ABSTRACT

Scholarship and activism concerning reproduction and parenting evinces a distinctly bifurcated trend. Lesbian and gay issues and those of heterosexual parents are usually addressed entirely separately, by different people writing to, and speaking with, different audiences. Mainstream family law texts and courses in universities continue to barely acknowledge the existence of gay and lesbian families (Parkinson 2009), while major scholars on reproductive rights are more likely to mention gay or lesbian cases in passing as evidence of a wider point (such as the role of intention in determining parentage) rather than to centre their issues in analysis, or explore them in any detail (Dolgin 2008: 360). Meanwhile, gay and lesbian family-related scholarship has had a far greater focus on family recognition issues specific to gay men and lesbians, rather than on issues of reproductive rights related to family formation.
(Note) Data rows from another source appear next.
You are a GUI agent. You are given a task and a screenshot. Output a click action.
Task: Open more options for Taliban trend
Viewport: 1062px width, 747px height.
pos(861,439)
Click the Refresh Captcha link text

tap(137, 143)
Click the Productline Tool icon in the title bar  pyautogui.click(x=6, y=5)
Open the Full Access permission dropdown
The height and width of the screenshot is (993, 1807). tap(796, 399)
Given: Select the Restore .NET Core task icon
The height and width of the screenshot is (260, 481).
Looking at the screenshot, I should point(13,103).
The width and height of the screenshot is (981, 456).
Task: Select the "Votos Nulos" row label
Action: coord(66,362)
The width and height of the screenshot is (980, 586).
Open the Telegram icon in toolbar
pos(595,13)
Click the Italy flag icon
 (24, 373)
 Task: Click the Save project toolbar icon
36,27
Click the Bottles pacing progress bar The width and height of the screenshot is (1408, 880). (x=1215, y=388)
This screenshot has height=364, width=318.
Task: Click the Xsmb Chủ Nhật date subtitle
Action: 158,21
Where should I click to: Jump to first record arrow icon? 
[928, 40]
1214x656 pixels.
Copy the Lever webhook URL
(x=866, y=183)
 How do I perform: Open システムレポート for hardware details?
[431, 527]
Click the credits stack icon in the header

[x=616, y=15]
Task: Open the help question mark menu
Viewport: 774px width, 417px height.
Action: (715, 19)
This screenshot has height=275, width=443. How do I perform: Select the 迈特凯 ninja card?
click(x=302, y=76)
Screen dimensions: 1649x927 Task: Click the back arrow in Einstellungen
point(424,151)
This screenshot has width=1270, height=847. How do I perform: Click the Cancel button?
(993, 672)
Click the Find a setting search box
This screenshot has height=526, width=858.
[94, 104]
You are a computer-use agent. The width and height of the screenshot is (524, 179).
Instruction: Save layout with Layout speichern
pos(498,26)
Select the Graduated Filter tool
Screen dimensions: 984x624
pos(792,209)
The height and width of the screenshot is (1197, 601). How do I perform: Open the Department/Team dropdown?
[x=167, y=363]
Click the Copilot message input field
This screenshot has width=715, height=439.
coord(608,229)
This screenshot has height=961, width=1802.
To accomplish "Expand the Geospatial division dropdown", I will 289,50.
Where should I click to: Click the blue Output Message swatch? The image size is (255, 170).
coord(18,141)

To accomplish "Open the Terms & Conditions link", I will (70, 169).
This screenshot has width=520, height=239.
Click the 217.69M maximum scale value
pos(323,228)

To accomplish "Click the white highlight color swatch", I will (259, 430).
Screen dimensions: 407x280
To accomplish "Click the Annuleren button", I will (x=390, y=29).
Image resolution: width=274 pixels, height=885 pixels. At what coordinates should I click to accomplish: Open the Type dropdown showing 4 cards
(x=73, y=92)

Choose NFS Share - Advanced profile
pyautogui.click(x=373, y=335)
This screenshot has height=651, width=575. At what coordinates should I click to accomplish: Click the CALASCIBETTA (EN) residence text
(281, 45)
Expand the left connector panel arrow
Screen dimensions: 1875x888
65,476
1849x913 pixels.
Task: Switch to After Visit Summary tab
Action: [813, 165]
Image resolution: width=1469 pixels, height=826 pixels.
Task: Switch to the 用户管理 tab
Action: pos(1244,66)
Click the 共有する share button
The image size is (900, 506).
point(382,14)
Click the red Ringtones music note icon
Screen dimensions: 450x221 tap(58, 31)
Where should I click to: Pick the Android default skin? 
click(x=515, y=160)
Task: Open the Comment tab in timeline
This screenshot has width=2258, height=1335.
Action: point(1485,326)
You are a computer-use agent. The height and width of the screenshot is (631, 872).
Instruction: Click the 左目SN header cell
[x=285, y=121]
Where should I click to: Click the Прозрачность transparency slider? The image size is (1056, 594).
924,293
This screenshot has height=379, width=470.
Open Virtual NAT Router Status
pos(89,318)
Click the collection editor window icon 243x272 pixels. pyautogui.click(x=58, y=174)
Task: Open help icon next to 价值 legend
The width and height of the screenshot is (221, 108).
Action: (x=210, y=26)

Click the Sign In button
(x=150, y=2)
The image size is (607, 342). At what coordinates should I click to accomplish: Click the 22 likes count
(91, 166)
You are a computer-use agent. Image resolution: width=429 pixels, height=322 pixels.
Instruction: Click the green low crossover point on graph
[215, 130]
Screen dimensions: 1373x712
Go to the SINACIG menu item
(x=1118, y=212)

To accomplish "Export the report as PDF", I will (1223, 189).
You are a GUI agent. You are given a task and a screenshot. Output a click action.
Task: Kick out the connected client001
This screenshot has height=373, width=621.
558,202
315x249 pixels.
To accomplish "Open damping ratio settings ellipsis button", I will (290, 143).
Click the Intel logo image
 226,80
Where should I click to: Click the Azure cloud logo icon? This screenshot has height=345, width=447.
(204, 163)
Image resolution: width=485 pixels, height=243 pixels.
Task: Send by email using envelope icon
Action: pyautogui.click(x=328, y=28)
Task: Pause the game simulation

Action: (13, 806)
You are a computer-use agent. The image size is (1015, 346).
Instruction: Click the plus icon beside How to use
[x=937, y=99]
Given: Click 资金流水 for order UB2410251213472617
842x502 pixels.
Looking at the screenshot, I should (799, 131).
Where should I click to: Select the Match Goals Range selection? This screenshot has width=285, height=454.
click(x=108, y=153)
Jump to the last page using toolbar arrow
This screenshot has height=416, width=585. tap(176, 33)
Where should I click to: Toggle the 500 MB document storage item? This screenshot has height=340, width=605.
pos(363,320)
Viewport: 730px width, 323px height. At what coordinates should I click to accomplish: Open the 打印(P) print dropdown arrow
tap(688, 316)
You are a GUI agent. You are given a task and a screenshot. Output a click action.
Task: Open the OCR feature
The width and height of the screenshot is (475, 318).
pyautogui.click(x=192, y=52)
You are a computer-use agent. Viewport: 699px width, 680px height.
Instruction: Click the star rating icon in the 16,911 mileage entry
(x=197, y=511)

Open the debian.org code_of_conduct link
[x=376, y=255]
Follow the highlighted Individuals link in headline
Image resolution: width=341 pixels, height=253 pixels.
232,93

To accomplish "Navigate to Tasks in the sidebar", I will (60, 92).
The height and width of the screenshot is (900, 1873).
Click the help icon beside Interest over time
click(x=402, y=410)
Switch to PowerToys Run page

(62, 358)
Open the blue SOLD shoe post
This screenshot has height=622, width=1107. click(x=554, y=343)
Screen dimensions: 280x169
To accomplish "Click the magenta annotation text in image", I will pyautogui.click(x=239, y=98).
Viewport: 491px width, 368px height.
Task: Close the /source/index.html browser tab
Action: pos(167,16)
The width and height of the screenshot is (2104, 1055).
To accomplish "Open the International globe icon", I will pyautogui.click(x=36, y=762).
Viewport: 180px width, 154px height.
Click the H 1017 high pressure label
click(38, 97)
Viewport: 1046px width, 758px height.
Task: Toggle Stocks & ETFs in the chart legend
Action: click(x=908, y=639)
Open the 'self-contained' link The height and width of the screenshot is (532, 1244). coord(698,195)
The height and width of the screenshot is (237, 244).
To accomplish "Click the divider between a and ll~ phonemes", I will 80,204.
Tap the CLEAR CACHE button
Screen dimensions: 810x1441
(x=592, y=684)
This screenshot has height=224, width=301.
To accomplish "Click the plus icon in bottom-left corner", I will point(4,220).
Perhaps because many gay and lesbian families conceive in collaboration with each other in informal circumstances, access to family formation avenues has not been felt to be as pressing an issue as the legal recognition of families already in existence. Yet, there is a sizable portion of gay and lesbian intending parents who are either unable or unwilling to reproduce in concert with each other and thus need fertility services and adoption. Both of these avenues have traditionally been, and often continue to be, highly discriminatory against same-sex couples. While commentators have pointed out the lack of reasoned basis for exclusion from fertility and adoption services, and identified avenues for challenging exclusions (Storrow 2007; Millbank 2006), discussion has tended not to extend beyond quite formalistic in-or-out parameters. Moreover, when challenges have been brought, or campaigns waged, for change by gay and lesbian parenting groups or individuals, there has been little sense of common cause with straight people who are also prospective parents and who need to use these same avenues of family formation. In short, gay and lesbian attention has focused on the exclusion of gay men and lesbians by virtue of their sexuality, and has too frequently assumed that heterosexual people are included by virtue of their heterosexuality. We are out and they are in; overlooking the fact that heterosexual prospective parents often suffer harmful

and discriminatory forms of exclusion from both fertility services and adoption avenues for a wide range of reasons – because they are single, or don’t wish to marry, are under or over a certain age, had cancer in recent years, or want to select a genetically matched embryo to try to heal an existing child.